On Thu, 10 May 2001, Dan Nelson wrote:

> > The first two are as expected, the third isn't.  However, this is
> > with a mysqld that was configured with --with-innobase.  So why is
> > have_innodb=NO?
> 
> The name of the option changed in 3.23.37.  Use --with-innodb instead.

Never trust printed documentation on rapidly moving software projects :-)

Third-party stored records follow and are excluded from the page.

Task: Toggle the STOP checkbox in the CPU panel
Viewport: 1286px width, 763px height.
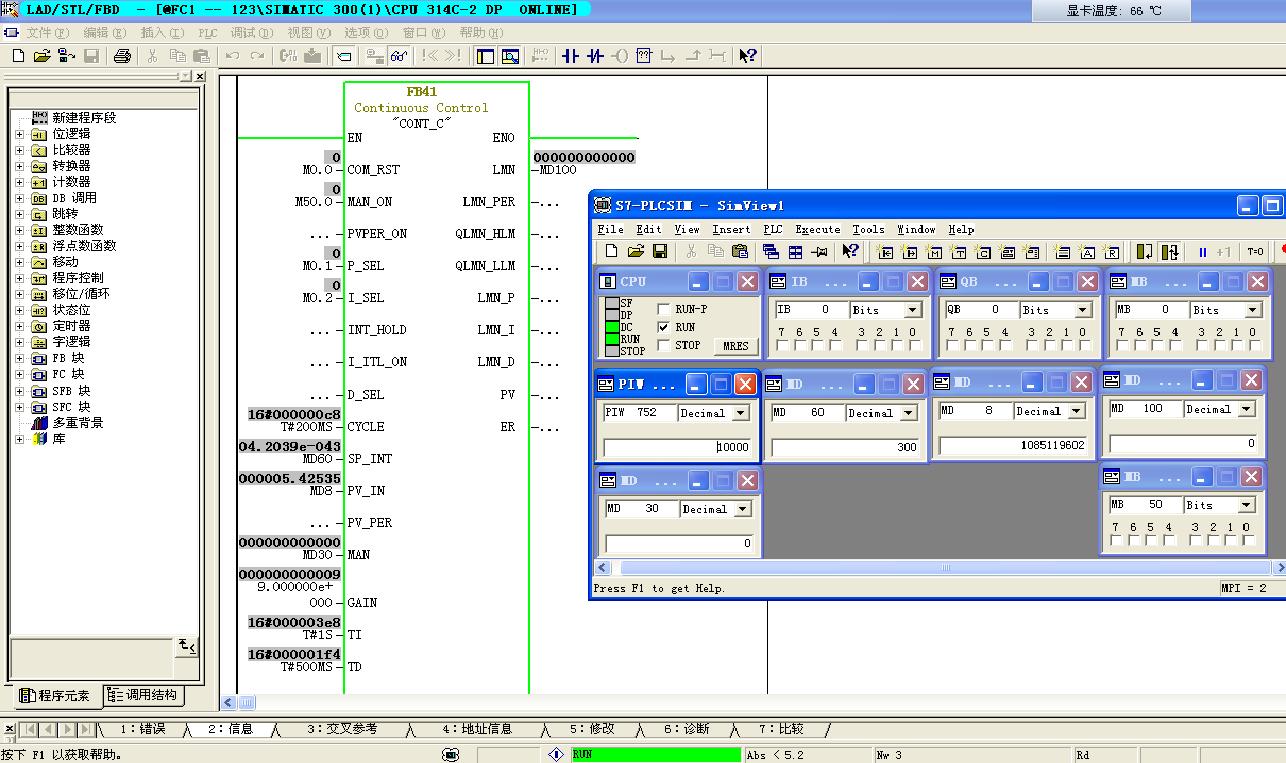Action: [664, 346]
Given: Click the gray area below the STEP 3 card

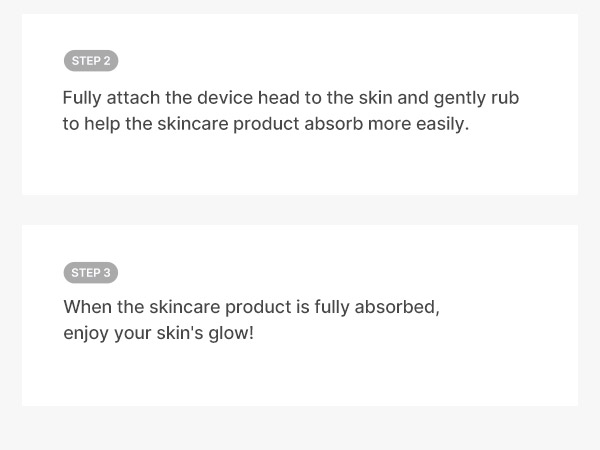Looking at the screenshot, I should pos(300,428).
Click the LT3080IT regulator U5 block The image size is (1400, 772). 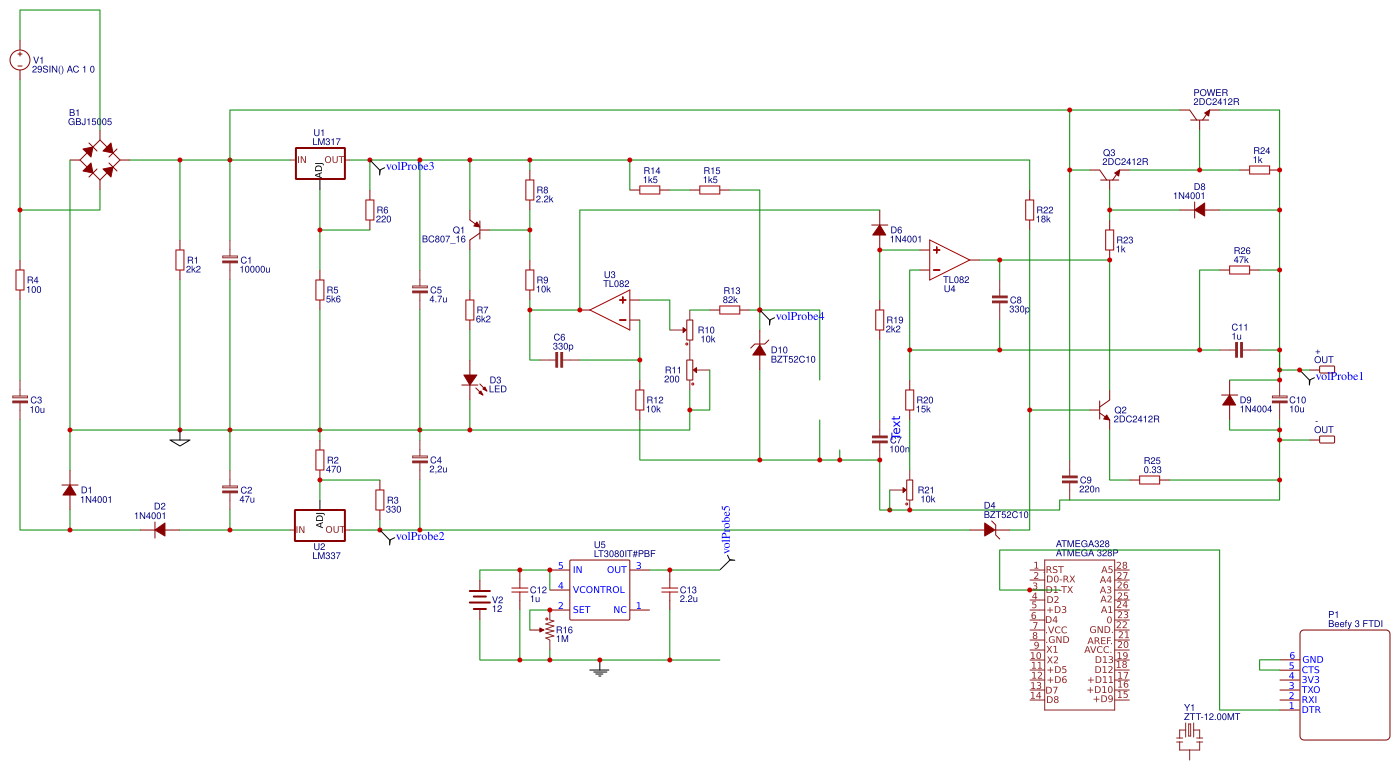pos(598,592)
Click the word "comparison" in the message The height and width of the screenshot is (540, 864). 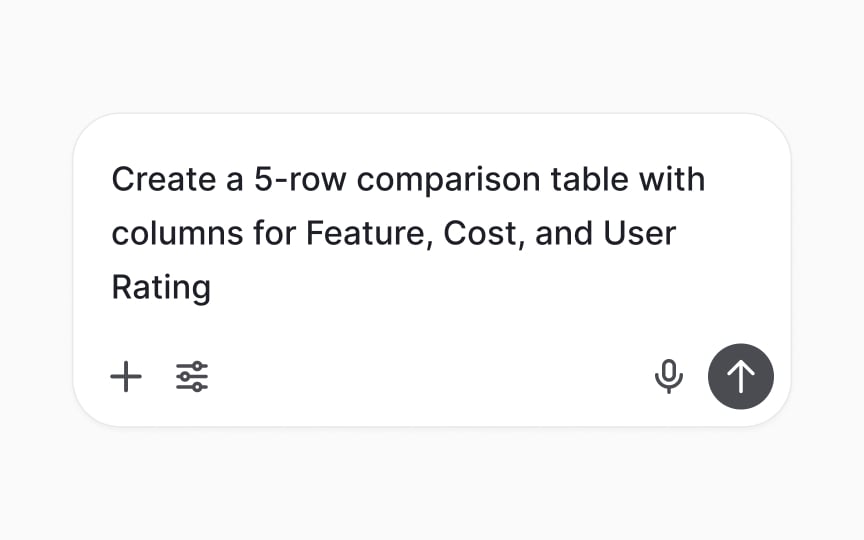[x=449, y=181]
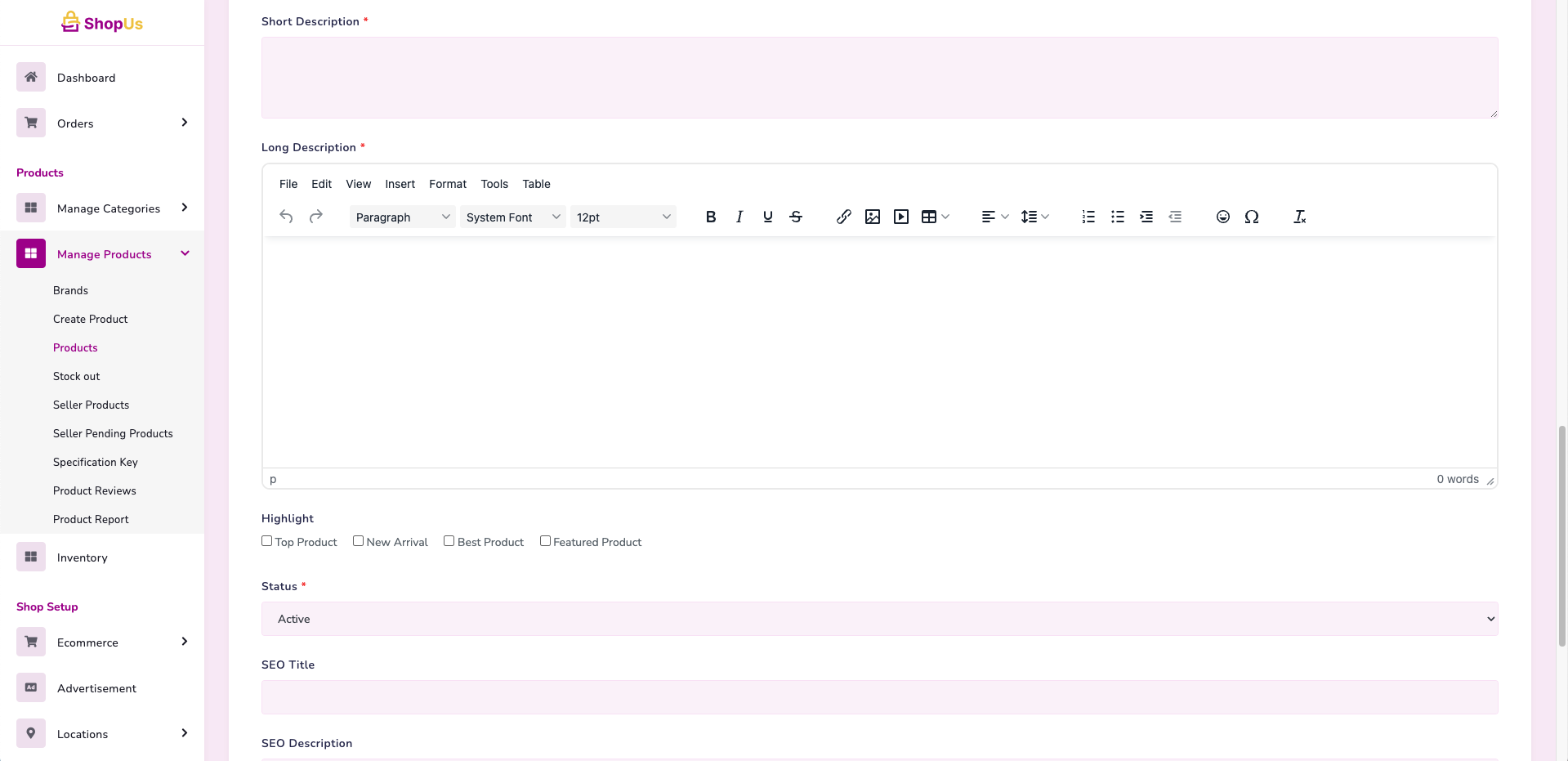This screenshot has width=1568, height=761.
Task: Go to Create Product page
Action: [x=91, y=319]
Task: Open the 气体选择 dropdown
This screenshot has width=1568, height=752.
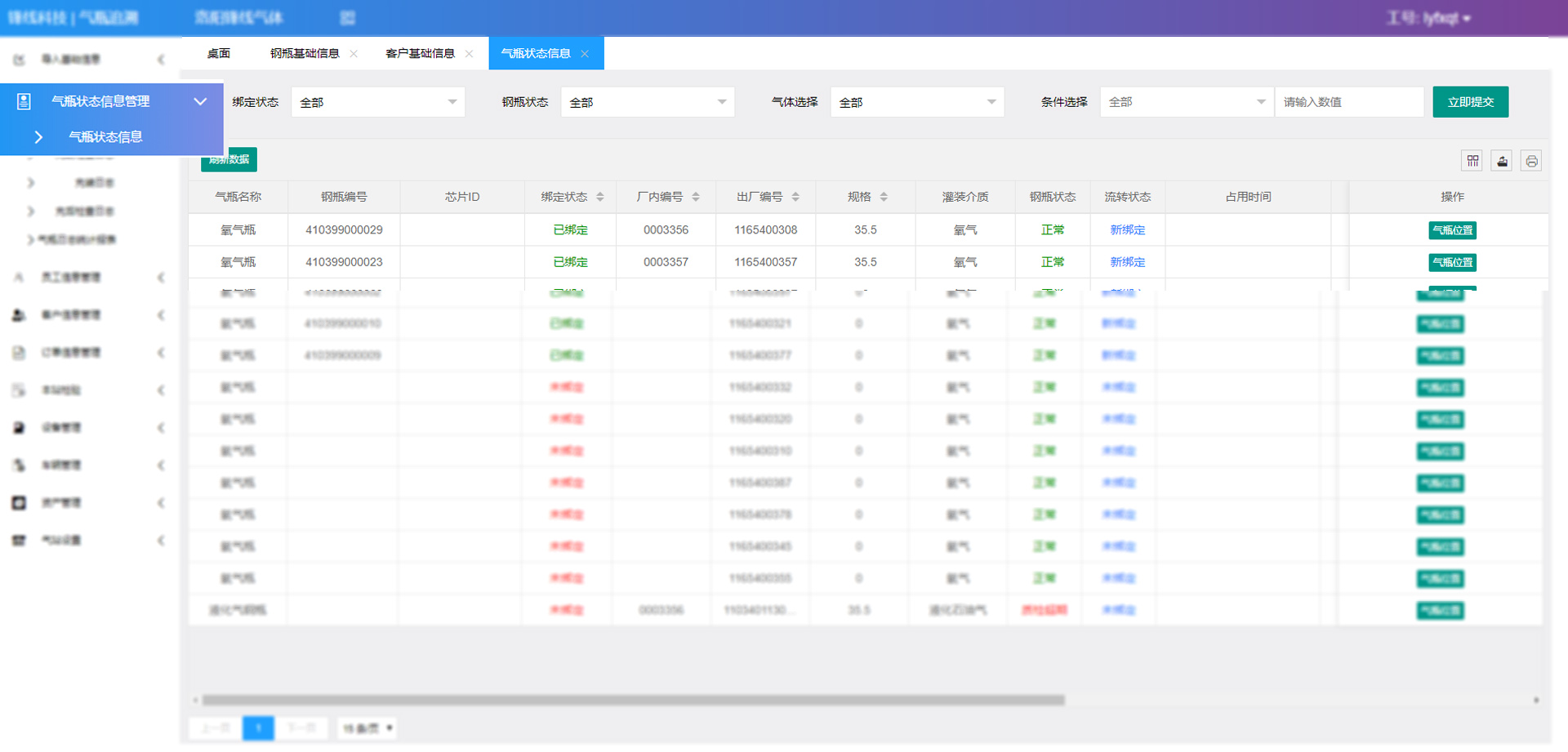Action: [x=916, y=102]
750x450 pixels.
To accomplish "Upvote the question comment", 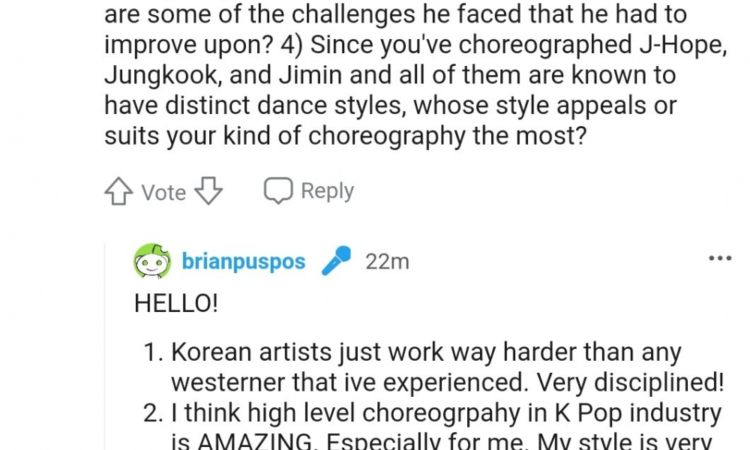I will point(119,192).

Thank you, and thanks to Jeremy as well.

Also, my initial testing shows that INNOBASE tables are even faster than
MyISAM, at least for insertions, though the same tupples in a similar
table seem to take up more room.  Aside from the restrictions mentioned in
8.7.4 of the reference manual, are there any other gotcha's that I should
be looking out for?  I noticed that a simple select count(*) from test 
where value='123456789' was slower with innodb than myisam when the item
that I searched for wasn't indexed.  How well do innodb tables recover
from a system crash?

We're currently evaluating PostgreSQL and MySQL for some backend reporting
functions (replacing a GDBM/logfile/perl driven system), where the two
primary tables will receive 20K+ records a day which will never be
updated, with quarterly purges of anything older than 6 months.  There
will be other tables that will undergo continuous updates, though they
should be much smaller.

So far, MySQL is doing quite well at matching or exceding PostreSQL's
performance, though oddly enough, MySQL is taking more memory to do its
job.  Not complaining, mind you.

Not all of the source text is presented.